You're right, I noticed this with the other person that doesn't have the OG status. I guess you need the title underneath for the OG to grab on to (so to speak).
Thanks Vlad


----------



## oo_let_me_see

I just noticed the OG status, which matches my everyday real life OG status. And wow 10 years?!! This is proof i used to be young!!


----------



## GyrlLayney

Aw, what a nice touch Meg and Vlad!  Thank you ♡


----------



## Megs

Vlad said:


> I think it's because @averagejoe removed his title entirely, so the OG doesn't show.

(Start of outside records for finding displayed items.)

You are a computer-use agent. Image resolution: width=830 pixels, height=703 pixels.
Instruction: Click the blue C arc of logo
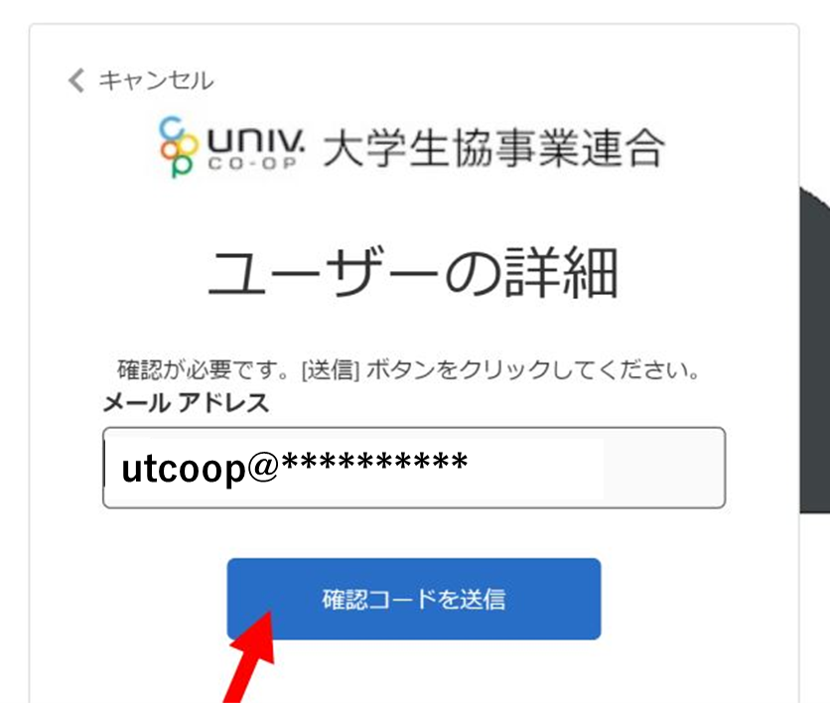point(172,127)
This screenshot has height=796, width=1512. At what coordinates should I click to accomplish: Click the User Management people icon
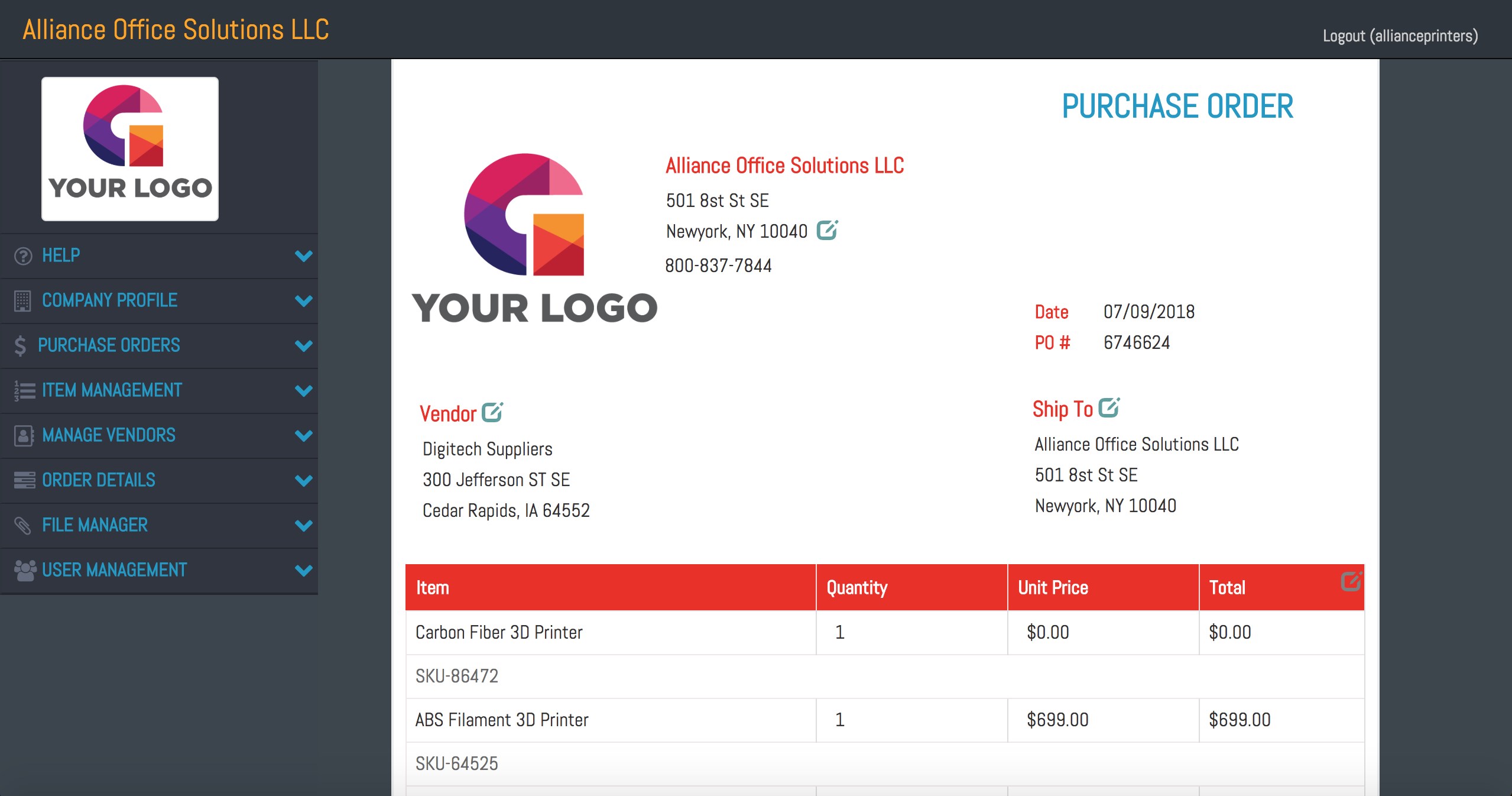(25, 570)
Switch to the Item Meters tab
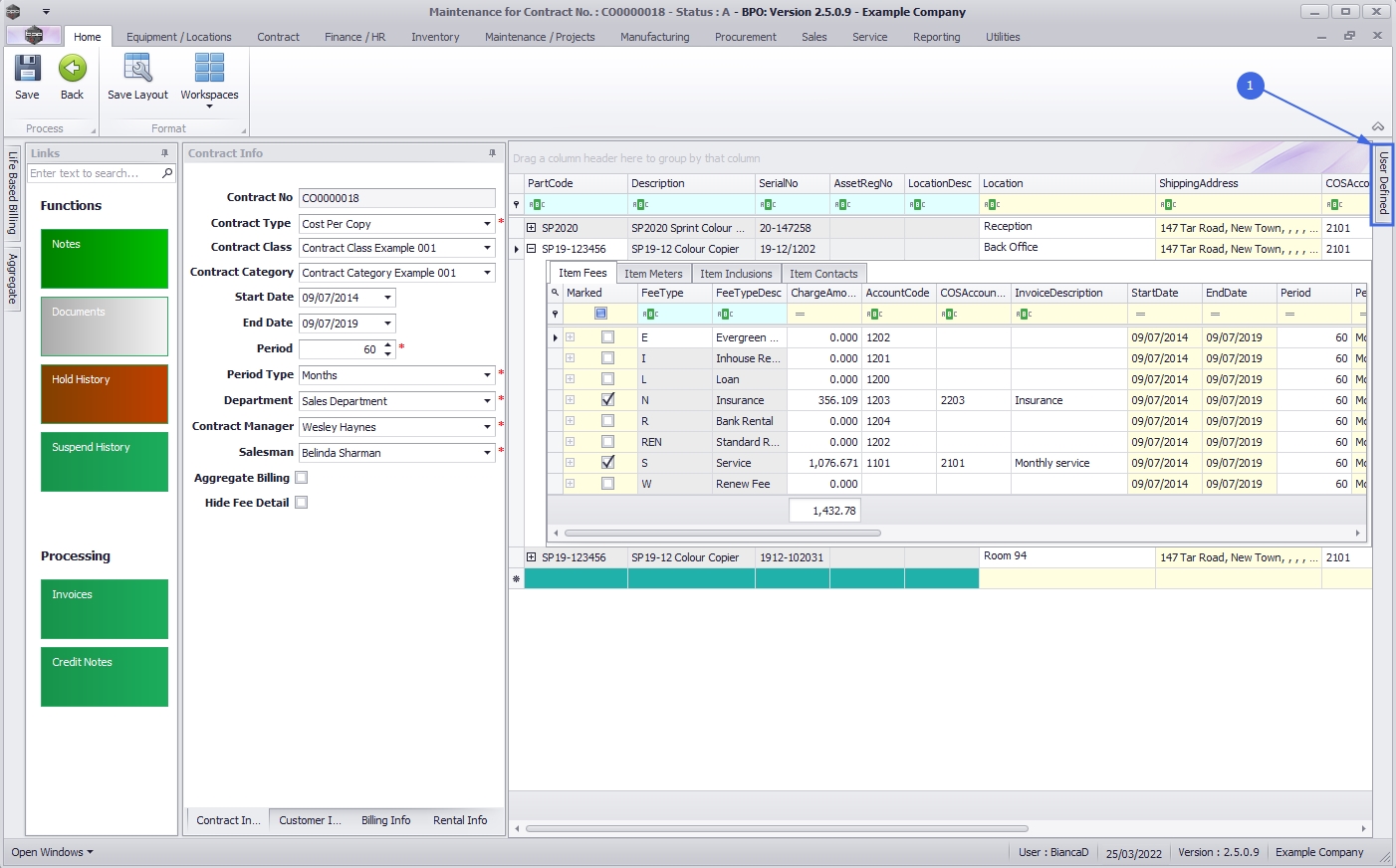1396x868 pixels. click(x=653, y=274)
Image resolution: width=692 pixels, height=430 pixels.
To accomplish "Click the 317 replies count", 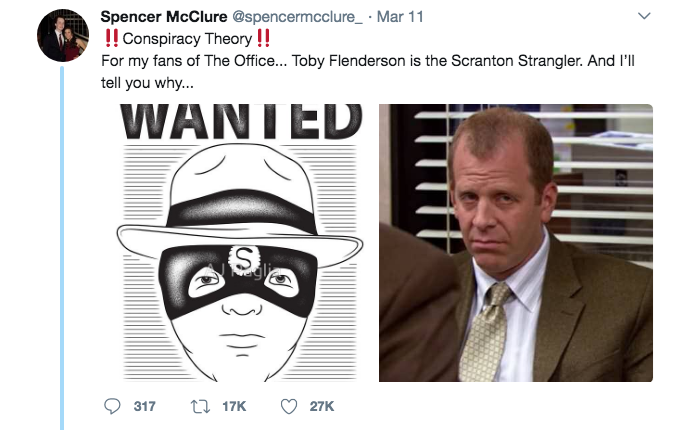I will pyautogui.click(x=145, y=405).
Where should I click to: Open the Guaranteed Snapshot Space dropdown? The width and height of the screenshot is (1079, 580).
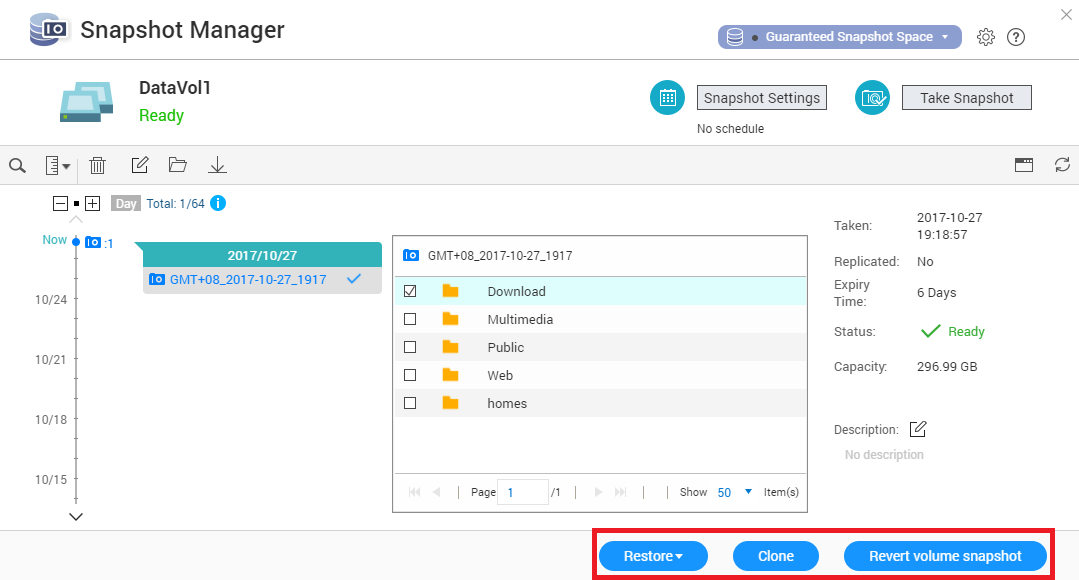tap(840, 37)
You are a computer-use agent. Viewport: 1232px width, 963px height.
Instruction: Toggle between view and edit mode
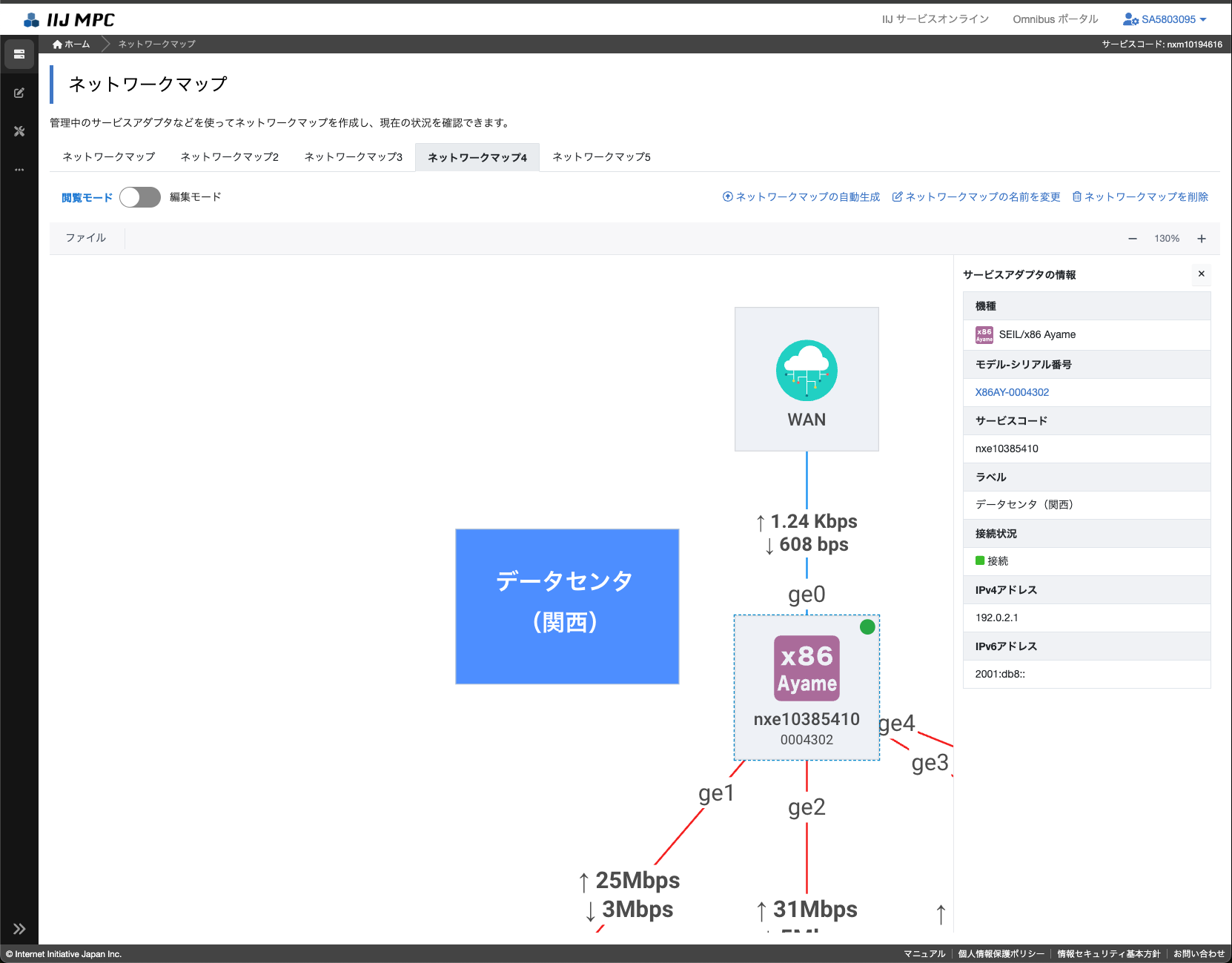[x=140, y=197]
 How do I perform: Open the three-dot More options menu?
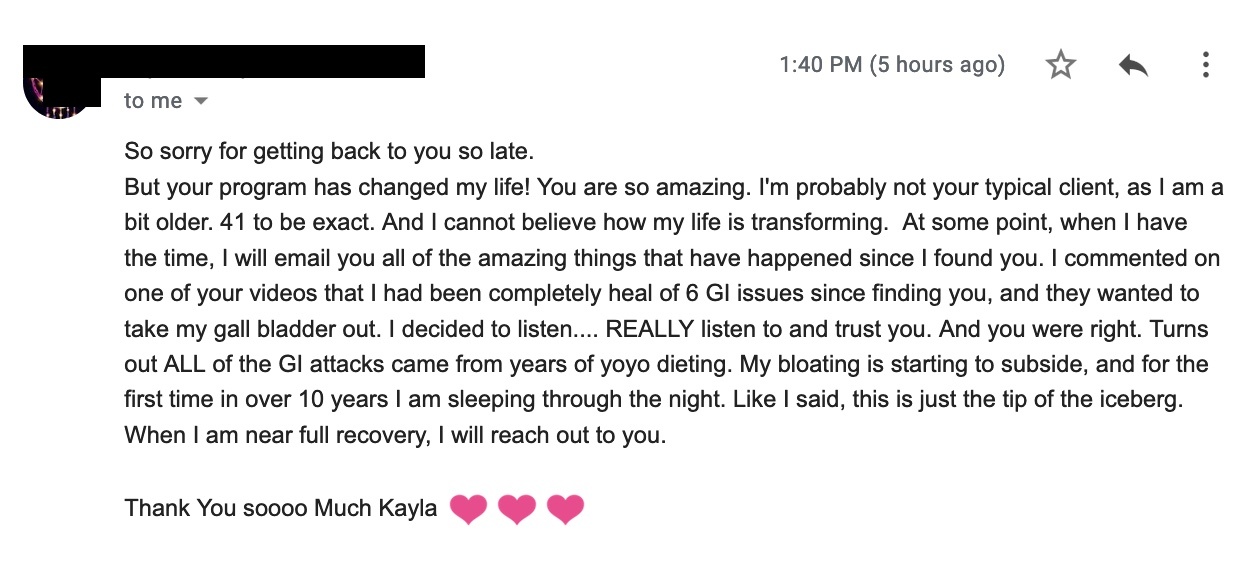pyautogui.click(x=1206, y=66)
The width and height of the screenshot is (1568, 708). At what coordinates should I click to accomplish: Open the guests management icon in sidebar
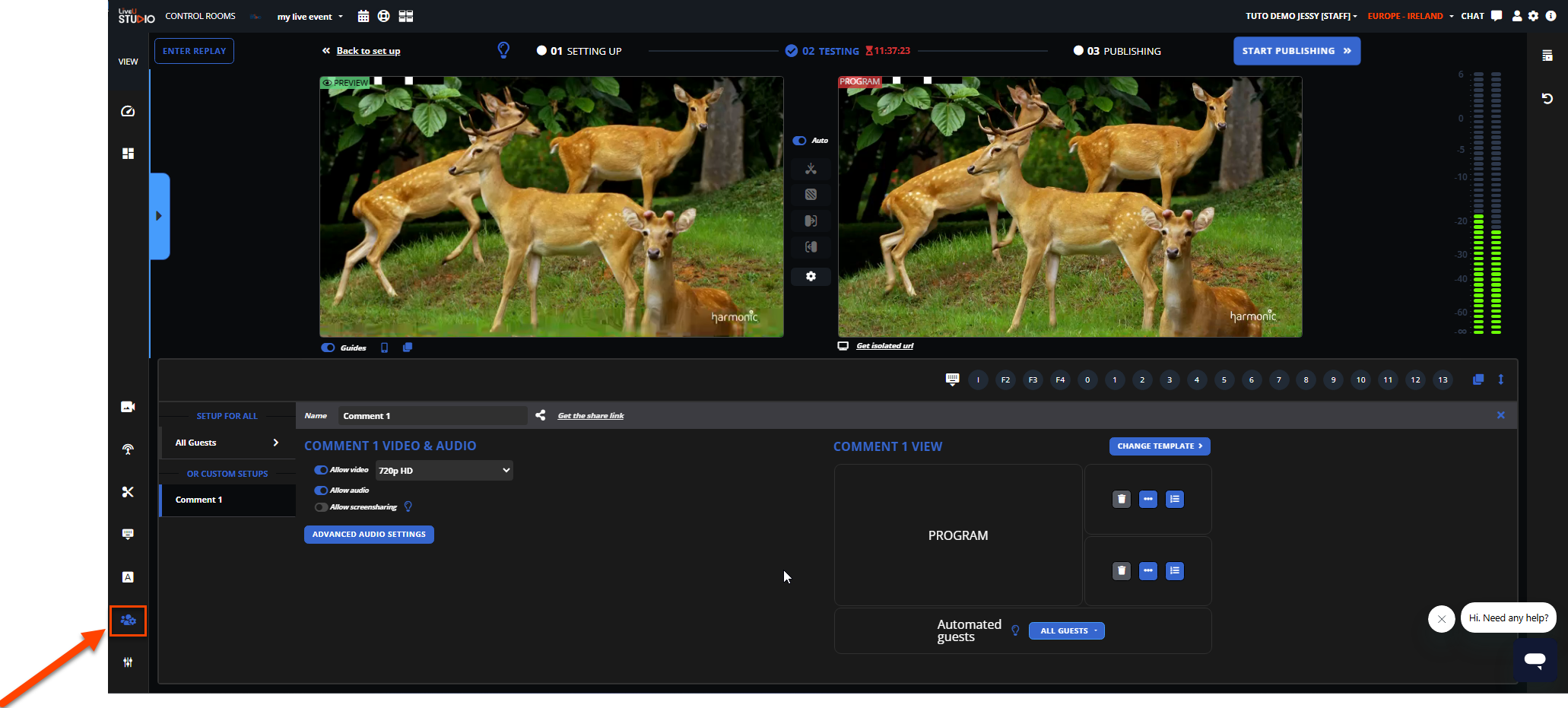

@averagejoe would you like the title? You seemed to remove it but we can manually add it back I'm sure! You're an OG!


----------



## averagejoe

Vlad said:


> I think it's because @averagejoe removed his title entirely, so the OG doesn't show.





V0N1B2 said:


> You're right, I noticed this with the other person that doesn't have the OG status. I guess you need the title underneath for the OG to grab on to (so to speak).
> Thanks Vlad



Oh! That makes sense!



Megs said:


> @averagejoe would you like the title? You seemed to remove it but we can manually add it back I'm sure! You're an OG!



Yes please Megs!


----------



## littleblackbag

O.M.G! I'm an OG now! Can't believe I've been a member for 10 years. Where does the time go? I've learnt so much since being here, and bought such a diverse range of bags. Although I'm not in a financial position at the moment to be making any major purchases I do enjoy all the eye candy provided here. I'm also very happy with my current collection of bags.
I have made much better informed purchases since being a member, I'd say pretty much all my bags are keepers now. Whereas when I first joined I had many bags that have since come and gone.

Thank you PF


----------



## bear2002

Oh wow.  This thread prompted me to see how long I've been lurking around the boards.  I can't believe it's been over 10 years!  I don't post much because I'm super shy (even on the internet) but I have spent a lot of time enjoying the fun and informative discussions here.  And I've been inspired over the years to buy more than a few goodies too...


----------



## Vlad

bear2002 said:


> Oh wow.  This thread prompted me to see how long I've been lurking around the boards.  I can't believe it's been over 10 years!  I don't post much because I'm super shy (even on the internet) but I have spent a lot of time enjoying the fun and informative discussions here.  And I've been inspired over the years to buy more than a few goodies too...



Happy 100th post. At this rate you'll hit 1k posts around  year 2116.


----------



## Notorious Pink

Oh yay! 10 years on TPF and still loving it! 

I am grateful for all the inspiration, information, commiseration and genuine friendships I have found here. Thank you so much for everything, @Megs and @Vlad!!!


----------



## bear2002

Vlad said:


> Happy 100th post. At this rate you'll hit 1k posts around  year 2116.


Lol.  It's good to have goals.


----------



## jill39

When I saw OG under my name--I had no idea what it was!  I can't believe 10 years has gone by!  This community has been wonderful!  Thank you all for being just a great group of people!


----------



## csshopper

I remember when I signed up. eBay used to have Boards and I participated in one and kept reading references to something called tpf. Finally checked it out, was so impressed with how well it was organized, monitored, and how friendly everyone was that after lurking for a week I signed on. And omg that was soooo many bags, slgs and scarves ago. Time flies, and it’s meaningful to me that it is still a great place to be, have met so many interesting people through the years. Thanks Vlad and Megs for your vision! Proud to be an OG.


----------



## amrx87

Can I be an og too?! I believe I made my account in ‘06...though I have been inactive for a bit!


----------



## amrx87

amrx87 said:


> Can I be an og too?! I believe I made my account in ‘06...though I have been inactive for a bit!


Oh wait. Maybe it does say that I am!!!


----------



## amrx87

amrx87 said:


> Can I be an og too?! I believe I made my account in ‘06...though I have been inactive for a bit!


Omg I was in hs in 06. I probably mean 2012 HAHAHAA


----------



## Swanky

amrx87 said:


> Omg I was in hs in 06. I probably mean 2012 HAHAHAA


lol! You joined July 15, 2012!


----------



## Purrsey

I was curious on O.G. for weeks. And now i found this. Ha!


----------



## misseLaNeous

The previous link which had instructions on activating the O.G. status doesn't work. How can we get the O.G. title now? I waited for March 30th 10 years later for so long Haha


----------



## Vlad

misseLaNeous said:


> The previous link which had instructions on activating the O.G. status doesn't work. How can we get the O.G. title now? I waited for March 30th 10 years later for so long Haha



The OG update was triggered at 50 posts, but I've lowered it to 20. You should be OG within the next hour!


----------



## misseLaNeous

Vlad said:


> The OG update was triggered at 50 posts, but I've lowered it to 20. You should be OG within the next hour!


You. Are. THE. Best. Periodt.


----------



## Vlad

misseLaNeous said:


> You. Are. THE. Best. Periodt.



Says the O.G.


----------



## the1kayladawn

OH HIIIII, I'm an O.G. toooooo. It's been a while since I've been here, but gee, that's fun.


----------